Caught in France last fall when the war began, Crane-Baker, who would have been a Sophomore had he returned to college then, began immediately to serve the Allies in any capacity which he could fill. His jobs ranged from machine gunner in a Finish bombing plane to translator in the French bureau of North American Propaganda, and he ended his year's career with an amazing Odyssey which carried him through Norway, Sweden, Germany, Italy, and German-occupied France before he arrived at Lisbon and the Atlantic Clipper.
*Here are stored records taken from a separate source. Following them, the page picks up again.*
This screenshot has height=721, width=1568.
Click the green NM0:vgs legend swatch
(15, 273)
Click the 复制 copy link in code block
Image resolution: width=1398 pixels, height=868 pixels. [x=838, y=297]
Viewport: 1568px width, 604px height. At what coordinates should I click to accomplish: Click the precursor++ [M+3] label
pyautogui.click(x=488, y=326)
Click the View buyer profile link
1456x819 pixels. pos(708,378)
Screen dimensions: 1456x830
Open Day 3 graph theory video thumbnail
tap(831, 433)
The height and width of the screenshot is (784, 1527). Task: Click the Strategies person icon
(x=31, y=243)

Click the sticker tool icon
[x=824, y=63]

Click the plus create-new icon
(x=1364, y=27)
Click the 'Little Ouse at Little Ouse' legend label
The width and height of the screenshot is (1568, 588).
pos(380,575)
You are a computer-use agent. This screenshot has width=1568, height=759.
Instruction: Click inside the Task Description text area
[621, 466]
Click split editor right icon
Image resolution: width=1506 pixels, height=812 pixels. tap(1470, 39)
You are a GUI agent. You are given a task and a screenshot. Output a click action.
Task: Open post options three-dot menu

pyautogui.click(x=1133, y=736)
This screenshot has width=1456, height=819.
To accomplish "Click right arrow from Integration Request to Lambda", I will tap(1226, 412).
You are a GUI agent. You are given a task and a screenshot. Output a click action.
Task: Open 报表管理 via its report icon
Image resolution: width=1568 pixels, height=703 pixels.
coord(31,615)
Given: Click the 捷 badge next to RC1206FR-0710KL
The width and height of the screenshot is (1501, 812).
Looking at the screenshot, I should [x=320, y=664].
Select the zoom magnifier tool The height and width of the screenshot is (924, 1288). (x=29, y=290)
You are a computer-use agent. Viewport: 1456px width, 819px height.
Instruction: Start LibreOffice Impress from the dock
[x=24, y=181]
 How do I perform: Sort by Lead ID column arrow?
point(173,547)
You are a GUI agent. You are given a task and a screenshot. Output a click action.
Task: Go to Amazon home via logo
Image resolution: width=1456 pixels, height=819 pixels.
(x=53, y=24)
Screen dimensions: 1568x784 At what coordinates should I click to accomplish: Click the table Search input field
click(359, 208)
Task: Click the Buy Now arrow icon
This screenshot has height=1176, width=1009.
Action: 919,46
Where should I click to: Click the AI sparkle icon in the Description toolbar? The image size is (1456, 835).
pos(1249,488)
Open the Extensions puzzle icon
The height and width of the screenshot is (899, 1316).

A love of France gained during a half-lifetime of residence in the country as well as a dislike of the Axis governments prompted him to join up with the French Foreign Legion at the outset of the struggle, but as an American citizen he encountered difficulties which made it impossible for him to enlist. Balked in this first attempt to serve, he spent five months in Paris first working under Andre Morize, professor of Romance Languages, in the Propaganda Bureau, and then working for the Czech National Committee.
Beat Hitler by Nose
In January he resigned and enlisted with the Finns, for two months serving in the infantry and in the airforce, until peace was declared in March. He reached Oslo less than a week before Nickolas von Falkenhausen, Hitler's invading general, and he departed from the German-infested city with a Belgian friend in a vain attempt to join the Norwegian army by traveling through Sweden.
"Finally when I had spent all my money trying to get back to Norway, I decided to return to France, Crane-Baker related last night. "The only way was through Germany. I shook in my boots all the way through on the train, but I got to Rome safely and crossed the border into France. Two days later Italy declared war."
By this time he was able to join the Foreign Legion without trouble, but it was only in time for a bombing by the Germans and a 100 mile retreat with 2000 wounded and convalescent Legionnaires from Lyons to Grenoble, completed in four days.
Until they heard that peace terms had been decided on, the soldiers expected to be shipped to the colonies to continue the fight.
The nineteen-year old veteran escaped through Spain and Portugal and returned to take up his work here which he had dropped for a year.
Debunke Legends
Crane-Baker delights in blasting several notions which the press has instilled in American minds. "Over here you have tended too much to mistrust all Allied information as propaganda," he stated, "and the result is that you fall back on the German claims."
In any fight, he predicted the Germans would walk through the Russian army. "However," he added gloomily, "I don't think there's any chance of that happening. They're getting friendlier every day. The Nazis are Germanizing Russia.
Concluding his tale, Crane-Baker returned to his favorite subject, the Finns. "They haven't been praised enough," he said; "they are the most remarkable of people."